When we are born, our minds are already inherited from our ancestors’ minds. These minds are imprinted in every cell of our body. Our body works like a camera that constantly takes pictures of the world. We store these pictures in our mind and live in this picture world we’ve created instead of the real world. This leads to stress and pain. We exist in the present, but not many people really live in the true present. Truth is seeing the world the way it is. Since we all live in our overlapping mind world, we are incomplete.
Nature does not make its own mind world. Nature does not cling to the past nor does it have any regrets. Only humans remember everything that has happened in their lives from birth to the present. Only humans repeatedly think about heartbreaking events that have happened in the past. Since humans live in the present moment only thinking of past grief and regret, people feel sad and depressed. Isn’t it painful and tough?

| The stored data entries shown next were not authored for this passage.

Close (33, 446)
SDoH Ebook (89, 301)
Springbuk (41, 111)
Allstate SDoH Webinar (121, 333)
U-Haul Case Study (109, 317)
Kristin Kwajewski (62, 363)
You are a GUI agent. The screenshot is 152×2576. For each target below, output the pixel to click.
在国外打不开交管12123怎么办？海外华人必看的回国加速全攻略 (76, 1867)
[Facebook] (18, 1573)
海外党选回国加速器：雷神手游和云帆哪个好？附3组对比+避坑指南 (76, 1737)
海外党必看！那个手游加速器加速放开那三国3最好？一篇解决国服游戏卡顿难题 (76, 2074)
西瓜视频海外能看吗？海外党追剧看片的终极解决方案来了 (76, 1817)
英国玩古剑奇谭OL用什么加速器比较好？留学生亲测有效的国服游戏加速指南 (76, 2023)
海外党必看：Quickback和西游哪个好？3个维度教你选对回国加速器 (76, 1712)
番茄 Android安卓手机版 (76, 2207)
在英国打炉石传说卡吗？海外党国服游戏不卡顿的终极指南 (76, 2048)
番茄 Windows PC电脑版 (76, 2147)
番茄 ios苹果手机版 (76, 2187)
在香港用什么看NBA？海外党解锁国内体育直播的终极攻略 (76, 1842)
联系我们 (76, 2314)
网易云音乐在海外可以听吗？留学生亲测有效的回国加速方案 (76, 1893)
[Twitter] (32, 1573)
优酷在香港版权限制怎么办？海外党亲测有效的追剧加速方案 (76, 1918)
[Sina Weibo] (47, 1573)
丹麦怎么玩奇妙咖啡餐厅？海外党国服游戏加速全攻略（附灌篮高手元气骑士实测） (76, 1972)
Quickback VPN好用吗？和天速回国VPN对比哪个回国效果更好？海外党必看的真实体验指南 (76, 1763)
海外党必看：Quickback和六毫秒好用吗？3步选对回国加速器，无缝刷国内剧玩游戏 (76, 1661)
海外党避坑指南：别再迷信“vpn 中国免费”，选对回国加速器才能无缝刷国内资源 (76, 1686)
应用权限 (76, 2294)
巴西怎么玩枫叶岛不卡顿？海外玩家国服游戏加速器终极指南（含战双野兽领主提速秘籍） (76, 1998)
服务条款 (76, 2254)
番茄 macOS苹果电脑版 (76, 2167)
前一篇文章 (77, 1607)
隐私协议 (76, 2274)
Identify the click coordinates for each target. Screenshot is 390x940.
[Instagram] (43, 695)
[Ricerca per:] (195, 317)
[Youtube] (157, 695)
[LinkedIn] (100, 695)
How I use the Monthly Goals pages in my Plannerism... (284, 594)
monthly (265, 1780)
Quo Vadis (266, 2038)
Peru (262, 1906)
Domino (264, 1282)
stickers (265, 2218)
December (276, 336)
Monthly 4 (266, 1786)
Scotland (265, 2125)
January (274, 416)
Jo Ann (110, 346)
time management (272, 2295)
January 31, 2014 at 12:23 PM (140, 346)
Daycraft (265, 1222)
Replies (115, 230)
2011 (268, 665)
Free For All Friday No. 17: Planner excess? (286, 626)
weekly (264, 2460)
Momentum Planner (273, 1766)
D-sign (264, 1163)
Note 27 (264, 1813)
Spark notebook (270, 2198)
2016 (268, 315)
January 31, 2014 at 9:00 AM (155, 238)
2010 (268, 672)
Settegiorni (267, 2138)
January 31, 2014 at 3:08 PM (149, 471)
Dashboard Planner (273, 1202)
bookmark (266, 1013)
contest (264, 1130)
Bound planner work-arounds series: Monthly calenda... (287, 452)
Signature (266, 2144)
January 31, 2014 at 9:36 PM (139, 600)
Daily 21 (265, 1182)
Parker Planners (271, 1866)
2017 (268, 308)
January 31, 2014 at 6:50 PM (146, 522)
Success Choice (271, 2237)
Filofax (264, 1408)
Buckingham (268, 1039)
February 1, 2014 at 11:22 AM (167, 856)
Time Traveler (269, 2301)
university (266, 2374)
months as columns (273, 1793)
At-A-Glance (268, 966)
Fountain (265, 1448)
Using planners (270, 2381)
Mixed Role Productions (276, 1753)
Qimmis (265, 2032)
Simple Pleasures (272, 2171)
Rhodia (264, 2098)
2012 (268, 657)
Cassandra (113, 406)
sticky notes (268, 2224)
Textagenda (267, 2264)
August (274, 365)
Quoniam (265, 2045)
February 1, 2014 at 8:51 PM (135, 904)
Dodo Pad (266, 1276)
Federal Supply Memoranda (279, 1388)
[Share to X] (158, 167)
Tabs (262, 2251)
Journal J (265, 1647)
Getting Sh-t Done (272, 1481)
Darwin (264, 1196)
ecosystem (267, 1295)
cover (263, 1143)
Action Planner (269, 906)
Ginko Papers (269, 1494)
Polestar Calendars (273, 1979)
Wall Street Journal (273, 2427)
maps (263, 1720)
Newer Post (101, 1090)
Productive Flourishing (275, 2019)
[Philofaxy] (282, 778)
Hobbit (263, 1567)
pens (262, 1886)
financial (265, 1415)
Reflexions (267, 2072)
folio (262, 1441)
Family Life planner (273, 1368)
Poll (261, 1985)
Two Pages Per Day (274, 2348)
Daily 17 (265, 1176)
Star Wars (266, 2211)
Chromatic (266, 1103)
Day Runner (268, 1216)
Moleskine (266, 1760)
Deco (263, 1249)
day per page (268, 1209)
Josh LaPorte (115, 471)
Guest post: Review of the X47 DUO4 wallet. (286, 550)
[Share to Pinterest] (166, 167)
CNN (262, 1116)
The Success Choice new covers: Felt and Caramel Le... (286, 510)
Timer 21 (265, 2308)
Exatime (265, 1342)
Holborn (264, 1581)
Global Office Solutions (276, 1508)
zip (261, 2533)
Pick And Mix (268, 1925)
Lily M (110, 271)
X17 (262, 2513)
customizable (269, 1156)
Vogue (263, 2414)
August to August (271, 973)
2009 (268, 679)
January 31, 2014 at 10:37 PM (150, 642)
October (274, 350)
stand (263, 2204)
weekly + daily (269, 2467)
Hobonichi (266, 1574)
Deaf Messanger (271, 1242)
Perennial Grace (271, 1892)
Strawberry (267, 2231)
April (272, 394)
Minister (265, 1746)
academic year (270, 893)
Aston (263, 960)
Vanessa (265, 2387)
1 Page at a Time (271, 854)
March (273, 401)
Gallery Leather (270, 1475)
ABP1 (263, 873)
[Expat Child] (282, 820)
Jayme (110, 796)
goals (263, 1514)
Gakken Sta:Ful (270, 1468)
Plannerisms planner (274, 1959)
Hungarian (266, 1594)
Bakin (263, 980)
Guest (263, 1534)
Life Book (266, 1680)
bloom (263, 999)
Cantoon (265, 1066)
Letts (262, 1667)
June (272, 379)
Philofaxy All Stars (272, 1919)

La La Land depicts lingering attachments and regrets through Gosling’s portrayal of Sebastian. It describes unattainable love and an unaccomplished dream. Many people will empathize about these points.
We all know that whatever has happened in the past does not exist anymore. But as humans, we are all very highly functioning cameras. We do not let go of the things that have happened in our lives. We live our present life with reactions, judgements and regrets from our painful past. Isn’t this pitiful and frustrating?
This is why it can be said that people are living in a dead state and not living in the true universe. Ask yourself: Do you really live in the true world? Do you simply see and live in this world without any pain and burden? If you can answer ‘yes,’ then you are a complete, true human being. Generally speaking, one cannot be complete unless he meets the right teacher and meditation method to become complete. One must meet one who is already Truth and learn the meditation method.
I consider myself very lucky. I have met the right teacher who can teach me the method and I have been diligently practicing this meditation method. Simply being born and living are meaningless unless we become complete. No one else has my personal regrets and lingering attachments. They do not exist in the real world. They are my own illusionary burdens. Those illusionary burdens only cause me pain and hardship.
We must break free of that pain and burden while we are alive. We should break out of the false world so we can live again in the true world. This meditation will help people to break their own painful false world and be reborn in the true world. This is the method.
It is pointless for only a few to know about this meditation method. We should all practice this meditation. Now is the time to become a complete human being. Let us study this method and meditate.
Awake from the regrets and attachments in the past. Let us live in the true world with blessings; no longer living in La La Land.